Improving Knowledge Extraction from LLMs for Task Learning through Agent Analysis
James R. Kirk, Robert E. Wray, Peter Lindes, John E. Laird
TL;DR
The paper tackles the challenge of extracting grounded, task-relevant knowledge from LLMs for embodied agents. It introduces STARS, a cognitive-agent framework that extends template-based prompting with a Search Tree, Analyze and Repair, and Selection pipeline, optionally complemented by user oversight. By generating a breadth of candidate goals, proactively diagnosing and repairing mismatches, and using the LLM to select among viable options, STARS achieves high one-shot task completion (77-94% without oversight) and reaches 100% with minimal human input. The approach demonstrates that an LLM can be effectively leveraged as one component within a broader task-learning system, reducing user burden while grounding goals to embodiment, environment, and user preferences, with potential for context-informed improvements (STARS*).
Abstract
Large language models (LLMs) offer significant promise as a knowledge source for task learning.

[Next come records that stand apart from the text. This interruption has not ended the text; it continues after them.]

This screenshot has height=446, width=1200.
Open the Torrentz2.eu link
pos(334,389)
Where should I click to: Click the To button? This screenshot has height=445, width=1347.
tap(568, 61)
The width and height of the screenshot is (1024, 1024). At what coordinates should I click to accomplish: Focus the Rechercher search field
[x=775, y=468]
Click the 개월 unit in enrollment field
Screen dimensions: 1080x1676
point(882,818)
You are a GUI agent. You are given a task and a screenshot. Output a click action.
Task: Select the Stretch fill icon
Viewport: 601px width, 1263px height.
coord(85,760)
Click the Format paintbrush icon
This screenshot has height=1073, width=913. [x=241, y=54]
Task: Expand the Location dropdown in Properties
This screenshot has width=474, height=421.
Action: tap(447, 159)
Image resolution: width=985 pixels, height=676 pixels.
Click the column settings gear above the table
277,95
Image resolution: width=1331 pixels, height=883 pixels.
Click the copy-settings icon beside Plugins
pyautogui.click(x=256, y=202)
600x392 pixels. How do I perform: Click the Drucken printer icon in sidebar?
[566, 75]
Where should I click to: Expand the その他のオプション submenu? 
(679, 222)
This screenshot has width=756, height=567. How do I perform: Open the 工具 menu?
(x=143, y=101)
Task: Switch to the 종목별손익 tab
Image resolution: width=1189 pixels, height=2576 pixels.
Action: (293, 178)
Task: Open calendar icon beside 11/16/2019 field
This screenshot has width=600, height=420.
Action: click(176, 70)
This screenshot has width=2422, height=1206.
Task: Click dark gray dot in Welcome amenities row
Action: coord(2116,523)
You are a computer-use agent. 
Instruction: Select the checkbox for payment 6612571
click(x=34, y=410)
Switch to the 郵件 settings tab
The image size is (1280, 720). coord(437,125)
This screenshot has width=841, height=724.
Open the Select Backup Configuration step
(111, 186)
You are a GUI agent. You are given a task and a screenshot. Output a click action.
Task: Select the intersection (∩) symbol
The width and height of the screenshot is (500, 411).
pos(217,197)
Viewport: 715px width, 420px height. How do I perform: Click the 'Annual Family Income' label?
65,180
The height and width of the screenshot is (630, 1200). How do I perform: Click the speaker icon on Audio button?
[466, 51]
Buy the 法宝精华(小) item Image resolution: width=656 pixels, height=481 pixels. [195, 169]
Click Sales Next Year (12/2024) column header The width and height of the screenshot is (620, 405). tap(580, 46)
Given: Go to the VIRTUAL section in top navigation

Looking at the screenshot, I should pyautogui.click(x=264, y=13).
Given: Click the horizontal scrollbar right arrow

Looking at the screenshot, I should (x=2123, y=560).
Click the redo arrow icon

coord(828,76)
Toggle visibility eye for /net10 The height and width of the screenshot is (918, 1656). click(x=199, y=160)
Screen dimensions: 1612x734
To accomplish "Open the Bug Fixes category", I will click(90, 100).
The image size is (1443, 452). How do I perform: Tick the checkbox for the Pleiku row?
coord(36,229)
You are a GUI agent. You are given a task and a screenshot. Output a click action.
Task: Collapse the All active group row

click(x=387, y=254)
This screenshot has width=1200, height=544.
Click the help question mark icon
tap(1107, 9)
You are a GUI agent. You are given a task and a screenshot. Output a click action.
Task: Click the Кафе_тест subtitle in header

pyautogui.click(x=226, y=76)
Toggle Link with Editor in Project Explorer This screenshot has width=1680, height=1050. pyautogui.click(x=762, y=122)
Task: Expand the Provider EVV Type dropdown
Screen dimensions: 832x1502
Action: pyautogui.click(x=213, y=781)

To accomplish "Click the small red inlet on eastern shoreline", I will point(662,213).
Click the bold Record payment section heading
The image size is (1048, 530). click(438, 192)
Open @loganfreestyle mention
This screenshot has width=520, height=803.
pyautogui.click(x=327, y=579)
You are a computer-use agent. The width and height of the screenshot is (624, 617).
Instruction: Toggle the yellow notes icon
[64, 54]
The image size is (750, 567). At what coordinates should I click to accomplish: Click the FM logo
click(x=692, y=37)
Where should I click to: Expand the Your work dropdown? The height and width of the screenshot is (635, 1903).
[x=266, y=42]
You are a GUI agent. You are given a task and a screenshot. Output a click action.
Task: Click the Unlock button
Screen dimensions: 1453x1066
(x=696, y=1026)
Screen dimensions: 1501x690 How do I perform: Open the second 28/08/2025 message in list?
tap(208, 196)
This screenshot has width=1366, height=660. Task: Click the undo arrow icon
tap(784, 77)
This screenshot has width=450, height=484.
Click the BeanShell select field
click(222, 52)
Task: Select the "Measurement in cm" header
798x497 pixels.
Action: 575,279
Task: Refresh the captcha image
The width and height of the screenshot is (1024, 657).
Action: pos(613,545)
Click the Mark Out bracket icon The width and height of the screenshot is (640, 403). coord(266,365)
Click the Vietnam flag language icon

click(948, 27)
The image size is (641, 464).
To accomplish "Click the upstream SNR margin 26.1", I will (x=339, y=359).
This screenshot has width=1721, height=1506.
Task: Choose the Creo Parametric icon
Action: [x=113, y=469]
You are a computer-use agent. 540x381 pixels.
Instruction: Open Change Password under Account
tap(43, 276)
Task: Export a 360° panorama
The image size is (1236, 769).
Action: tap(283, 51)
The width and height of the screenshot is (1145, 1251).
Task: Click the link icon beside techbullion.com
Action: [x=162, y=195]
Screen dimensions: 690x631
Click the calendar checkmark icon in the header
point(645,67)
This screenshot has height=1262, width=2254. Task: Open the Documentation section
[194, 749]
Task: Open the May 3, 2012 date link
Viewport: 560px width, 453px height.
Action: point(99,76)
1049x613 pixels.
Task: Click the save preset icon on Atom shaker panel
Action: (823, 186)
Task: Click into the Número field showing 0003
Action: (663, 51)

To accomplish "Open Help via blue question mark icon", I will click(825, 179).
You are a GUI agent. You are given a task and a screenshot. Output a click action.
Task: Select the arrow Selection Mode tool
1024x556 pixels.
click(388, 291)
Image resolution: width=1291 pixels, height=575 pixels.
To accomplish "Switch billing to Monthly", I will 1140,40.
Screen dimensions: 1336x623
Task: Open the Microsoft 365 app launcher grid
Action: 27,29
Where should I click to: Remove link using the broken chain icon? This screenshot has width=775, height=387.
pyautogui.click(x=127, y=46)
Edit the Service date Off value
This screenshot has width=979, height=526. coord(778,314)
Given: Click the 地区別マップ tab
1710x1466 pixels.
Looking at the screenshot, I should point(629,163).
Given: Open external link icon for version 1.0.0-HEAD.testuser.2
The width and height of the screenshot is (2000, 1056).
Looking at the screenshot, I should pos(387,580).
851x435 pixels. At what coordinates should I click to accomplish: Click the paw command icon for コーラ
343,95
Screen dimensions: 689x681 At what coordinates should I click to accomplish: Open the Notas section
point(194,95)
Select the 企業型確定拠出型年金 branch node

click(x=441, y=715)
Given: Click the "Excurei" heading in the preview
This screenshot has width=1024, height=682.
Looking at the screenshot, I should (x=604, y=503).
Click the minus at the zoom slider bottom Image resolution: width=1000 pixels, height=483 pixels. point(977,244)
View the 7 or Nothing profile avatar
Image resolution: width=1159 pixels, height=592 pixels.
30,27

Prompt engineering has been shown to be effective for eliciting knowledge from an LLM, but alone it is insufficient for acquiring relevant, situationally grounded knowledge for an embodied agent learning novel tasks. We describe a cognitive-agent approach, STARS, that extends and complements prompt engineering, mitigating its limitations and thus enabling an agent to acquire new task knowledge matched to its native language capabilities, embodiment, environment, and user preferences. The STARS approach is to increase the response space of LLMs and deploy general strategies, embedded within the autonomous agent, to evaluate, repair, and select among candidate responses produced by the LLM. We describe the approach and experiments that show how an agent, by retrieving and evaluating a breadth of responses from the LLM, can achieve 77-94% task completion in one-shot learning without user oversight. The approach achieves 100% task completion when human oversight (such as an indication of preference) is provided. Further, the type of oversight largely shifts from explicit, natural language instruction to simple confirmation/discomfirmation of high-quality responses that have been vetted by the agent before presentation to a user.